Understanding the Body-Mind Connection
The Cartesian dualism, the idea that the mind and body are distinct entities, has long dominated Western thought. However, modern neuroscience and psychology are increasingly revealing a much more intricate and interdependent relationship. Our thoughts, emotions, and physical states are profoundly intertwined. When we experience something stressful or traumatic, our body doesn’t just react in the moment; it stores the experience.

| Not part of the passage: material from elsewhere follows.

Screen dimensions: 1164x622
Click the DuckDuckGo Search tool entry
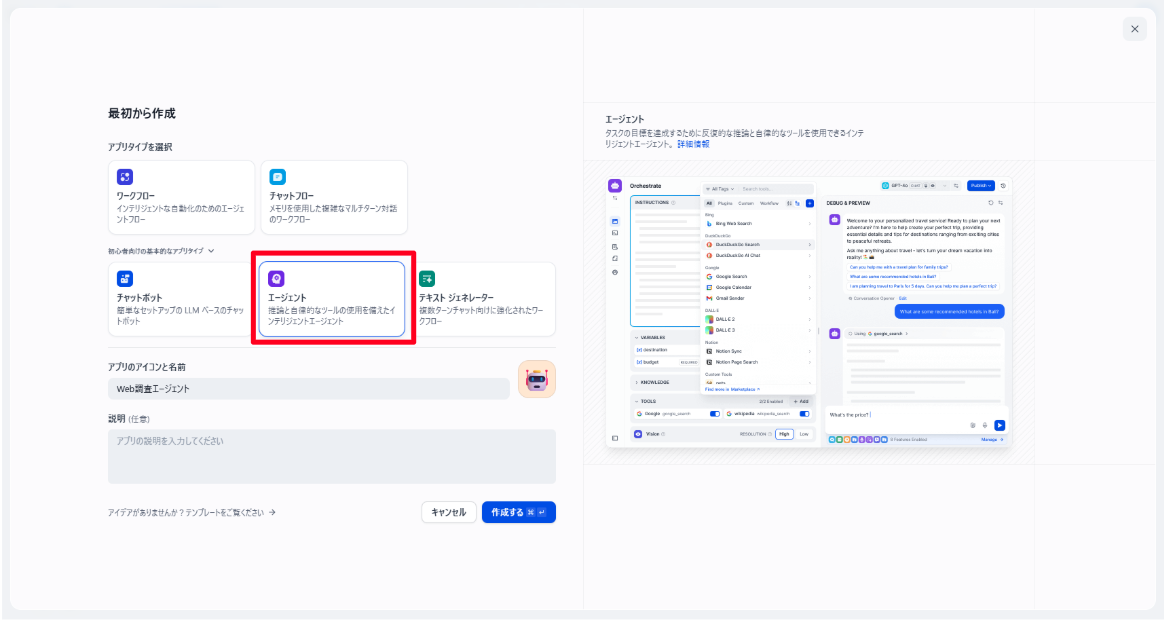click(x=734, y=245)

The Role of the Amygdala and the Nervous System
The central player in this bodily memory process is the amygdala, a small, almond-shaped structure deep within the brain’s limbic system. The amygdala is responsible for processing emotions, particularly fear. When we face a threat or a distressing event, the amygdala activates our fight-or-flight response, flooding our system with stress hormones like adrenaline and cortisol.

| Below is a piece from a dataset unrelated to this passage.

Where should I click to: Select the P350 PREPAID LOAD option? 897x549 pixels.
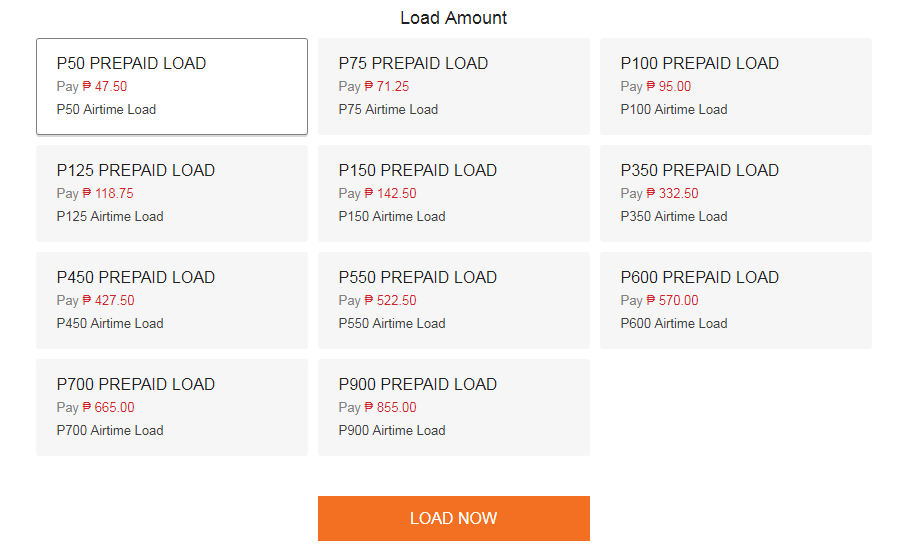735,193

This response is vital for survival. But when a stressful experience is intense, prolonged, or overwhelms our ability to cope, the brain doesn’t process the memory in the usual way. It’s as if the experience gets “trapped” in the amygdala, bypassing the hippcampus, which normally contextualizes and stores memories with a sense of “long ago” or “somewhere else.” This results in a raw, un-integrated memory trace.
How the Body Stores the Experience
This trapped memory doesn’t just sit idly in the brain. It manifests as a series of physiological responses:
- Increased Muscle Tension: We might hold tension in our jaw, neck, or shoulders.

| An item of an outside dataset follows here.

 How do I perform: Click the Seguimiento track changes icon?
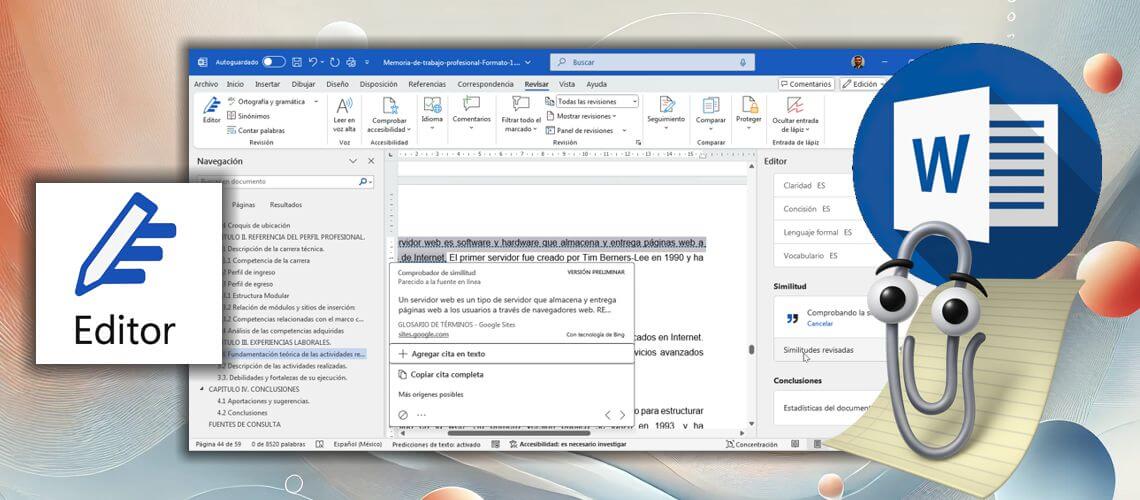pyautogui.click(x=665, y=109)
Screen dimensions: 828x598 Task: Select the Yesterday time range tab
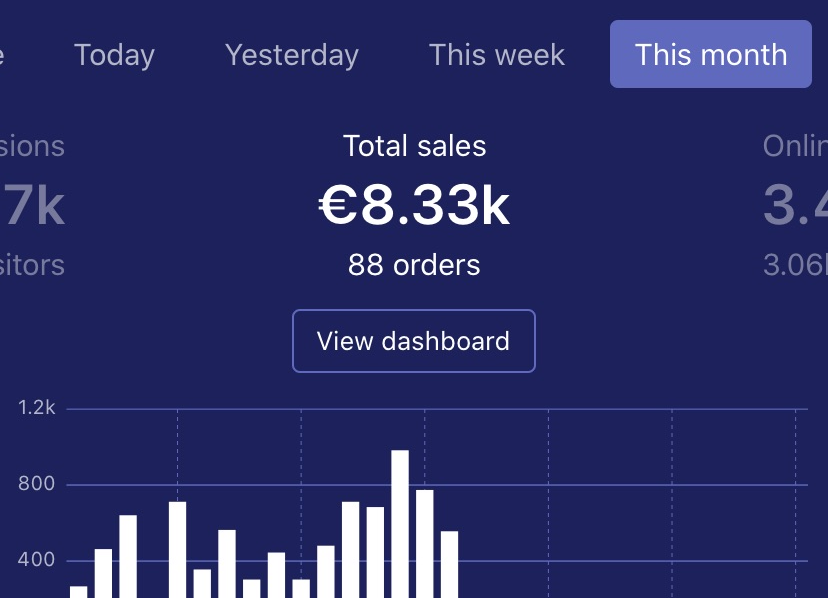tap(291, 54)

- Rapid Heartbeat or Shallow Breathing: The body remains on high alert.
- Gut Issues: The “gut feeling” is a literal phenomenon, and stress often impacts digestive health.
- Sensory Sensitivity: We might become overly sensitive to sounds, lights, or touches.
When a trigger, something that reminds us of the original event, even subtly, occurs, the body reacts as if the event is happening right now. This is why a specific smell, a tone of voice, or a certain location can induce a full-blown panic attack, long after the rational mind has determined the situation is safe. The body remembers.
The Limitations of “Just Getting Over It”
When we tell someone to “just get over it,” we’re not only dismissing their pain but also ignoring the biological reality of how trauma and stress are stored. It’s not a matter of willpower or mental toughness. It’s about a nervous system that’s been altered by experience.
Forcing ourselves to move on can lead to a phenomenon called “experiential avoidance,” where we suppress thoughts, feelings, and sensations related to the painful experience. This can lead to a rebound effect, making the avoided material even more intrusive and powerful. It’s like trying to hold a beach ball underwater; the more you push, the stronger it pushes back.
The Path to Healing
Healing from the body’s memory requires a different approach than just thinking our way through it. It involves engaging the body directly. Somatic experiencing, EMDR (Eye Movement Desensitization and Reprocessing), and body-oriented therapies focus on releasing the trapped energy and re-integrating the fragmented memories.
Practices like yoga, mindfulness meditation, and deep breathing can also help regulate the nervous system and build capacity to be present with physical sensations without becoming overwhelmed. It’s about learning to acknowledge the body’s wisdom, validate its responses, and create a sense of safety within oneself.
Conclusion
We don’t “just get over” significant experiences because our bodies are designed to remember. This bodily memory serves a protective purpose, but it can also keep us stuck in a loop of reactivation and pain. By acknowledging the body’s role in memory and incorporating somatic approaches to healing, we can begin to untangle the tightly bound knots of the past and find a way toward true integration and wholeness.